I haven't listened to much new music for the last few months. I feel the loss but it was a decision, of sorts.

I think I have discussed previously the rule, as it relates to those of us with limited time to engage with cultural activities, of cyclical proficiency.

In case you haven't come across it, the rule suggests that developing knowledge of one area of culture can only be achieved by disregarding some other area temporarily.

Do you have a hierarchy of culture? I think I do, although it has flexibility. I read every day. I make sure I haven't gone to sleep without reading some of a book. Even if it's only a chapter of a pappy thriller before lights out, it is a rule of life for me. No TV or tablet in the bedroom last thing at night.

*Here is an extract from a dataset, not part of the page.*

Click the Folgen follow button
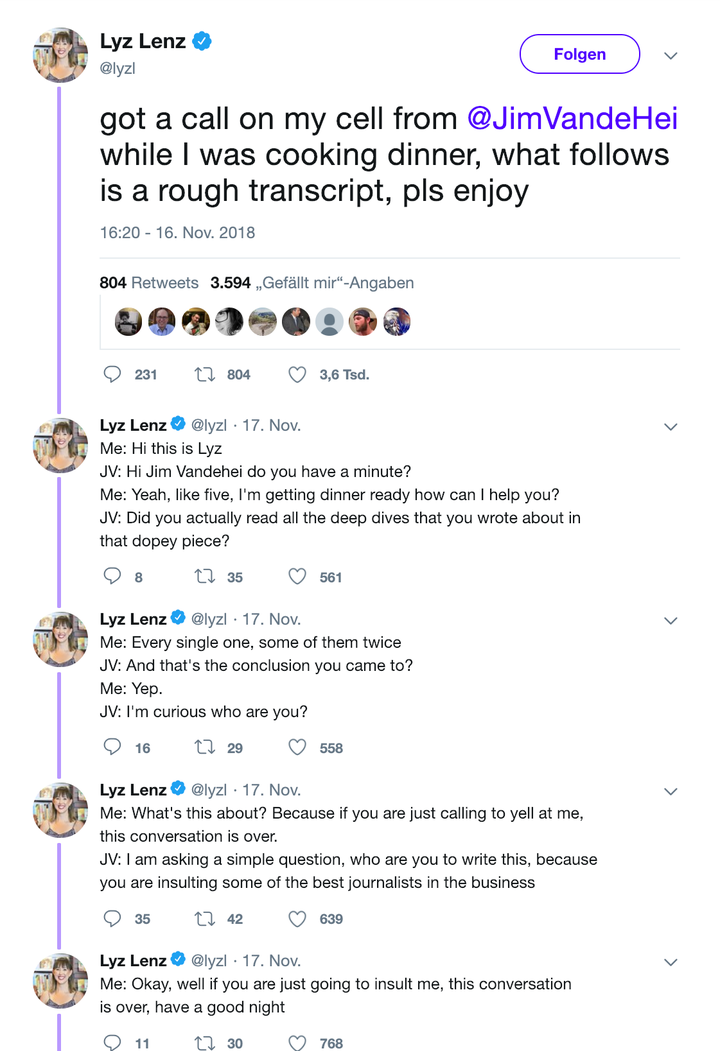This screenshot has width=720, height=1051. click(x=579, y=54)
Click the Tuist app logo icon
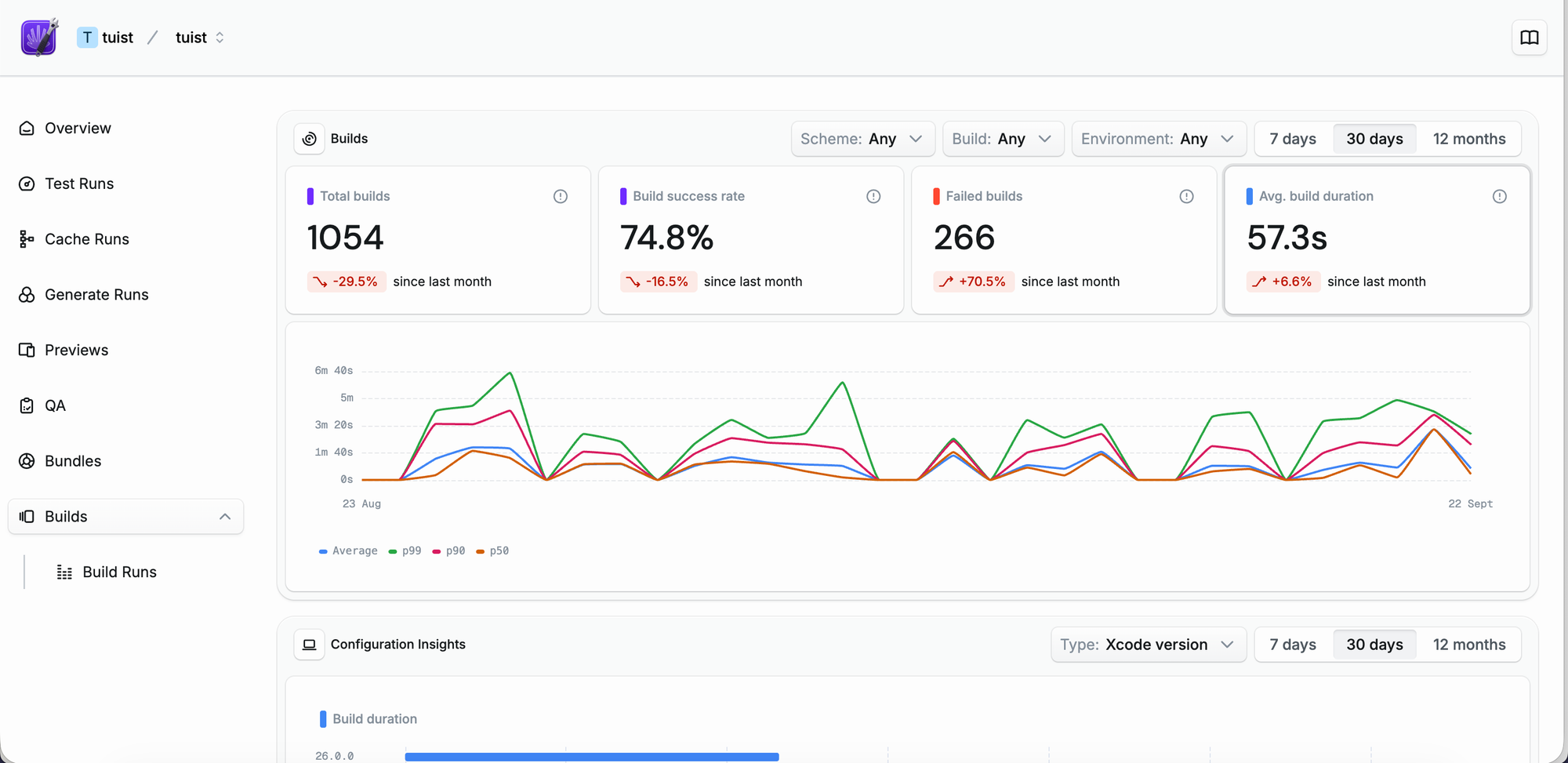This screenshot has height=763, width=1568. (x=38, y=37)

Secondly there is sport. In particular football and cricket. Not so much live these days but I make sure I keep up with the weekly TV updates.

What else is there? Theatre, cinema, music, art. I love all these things.

So it becomes quite awkward, when I am already lamenting that I haven't been to the cinema for six months or so, when something new and demanding pitches up. Podcasts are it.

I let them pass me by for a while, apart from occasionally catching up with a Radio 4 show I had missed. Then I started noticing reviews of podcast shows in the weekend newspapers. About Easter time this year people were writing and talking about S-Town. Presented by Brian Reed of This American Life (a programme on Chicago public radio that became a podcast once it could) it is a wonderful seven part story that introduces people not normally given air time so positively, heads off in all sorts of strange plot-twist directions and ends with a nice resolution.

It wasn't long before I discovered Serial, another spin-off which goes into an old news story in more detail over a longer period. It hunts for miscarriages of justice, or at least the truth about controversial carriages of justice.

Now I am into twenty two back years of This American Life and I may be gone some time. It is what is on the headphones as I walk about these days, or playing in the car on long journeys. Getting inside the skin of the USA and introducing intelligent, thoughtful stories is a real antidote to the news from Trumpton.

If it's OK, please nobody invent any new culture for a bit. Thank you.